-------- RECORDS SHOWN --------
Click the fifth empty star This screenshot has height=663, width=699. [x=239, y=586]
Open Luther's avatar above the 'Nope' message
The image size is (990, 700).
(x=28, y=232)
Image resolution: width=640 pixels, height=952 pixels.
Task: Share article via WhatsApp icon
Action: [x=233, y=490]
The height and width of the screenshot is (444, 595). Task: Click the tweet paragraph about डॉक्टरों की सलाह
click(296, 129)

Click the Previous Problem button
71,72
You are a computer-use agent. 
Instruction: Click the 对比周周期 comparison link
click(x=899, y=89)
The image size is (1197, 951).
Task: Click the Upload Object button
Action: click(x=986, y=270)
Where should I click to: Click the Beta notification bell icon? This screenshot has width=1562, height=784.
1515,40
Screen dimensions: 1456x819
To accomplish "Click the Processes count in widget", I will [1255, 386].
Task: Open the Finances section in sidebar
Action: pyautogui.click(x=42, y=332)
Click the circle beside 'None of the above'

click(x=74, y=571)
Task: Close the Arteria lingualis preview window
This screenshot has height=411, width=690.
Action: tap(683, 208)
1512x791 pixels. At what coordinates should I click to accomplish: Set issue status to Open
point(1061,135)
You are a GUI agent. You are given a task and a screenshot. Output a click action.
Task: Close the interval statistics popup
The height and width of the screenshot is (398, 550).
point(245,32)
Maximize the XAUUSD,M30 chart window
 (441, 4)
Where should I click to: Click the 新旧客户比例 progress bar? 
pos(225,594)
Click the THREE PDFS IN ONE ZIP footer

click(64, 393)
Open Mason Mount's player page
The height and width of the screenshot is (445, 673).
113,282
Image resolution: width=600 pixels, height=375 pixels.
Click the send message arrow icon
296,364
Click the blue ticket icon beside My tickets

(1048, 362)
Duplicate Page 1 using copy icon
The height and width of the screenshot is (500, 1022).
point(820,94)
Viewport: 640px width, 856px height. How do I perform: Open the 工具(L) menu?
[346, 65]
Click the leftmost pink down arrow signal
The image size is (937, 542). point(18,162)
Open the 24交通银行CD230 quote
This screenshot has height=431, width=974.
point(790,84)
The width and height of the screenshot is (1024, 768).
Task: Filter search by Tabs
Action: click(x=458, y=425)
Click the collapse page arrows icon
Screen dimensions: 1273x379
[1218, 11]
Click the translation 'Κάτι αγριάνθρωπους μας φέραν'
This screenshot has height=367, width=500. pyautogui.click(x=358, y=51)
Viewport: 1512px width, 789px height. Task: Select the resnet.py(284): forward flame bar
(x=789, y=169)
--------
Repeat only the stretch of lines that opens with the line containing "This screenshot has height=431, width=974." and closes with the final line of the entries, both included, exactly as written.

This screenshot has height=431, width=974.
point(790,84)
The width and height of the screenshot is (1024, 768).
Task: Filter search by Tabs
Action: click(x=458, y=425)
Click the collapse page arrows icon
Screen dimensions: 1273x379
[1218, 11]
Click the translation 'Κάτι αγριάνθρωπους μας φέραν'
This screenshot has height=367, width=500. pyautogui.click(x=358, y=51)
Viewport: 1512px width, 789px height. Task: Select the resnet.py(284): forward flame bar
(x=789, y=169)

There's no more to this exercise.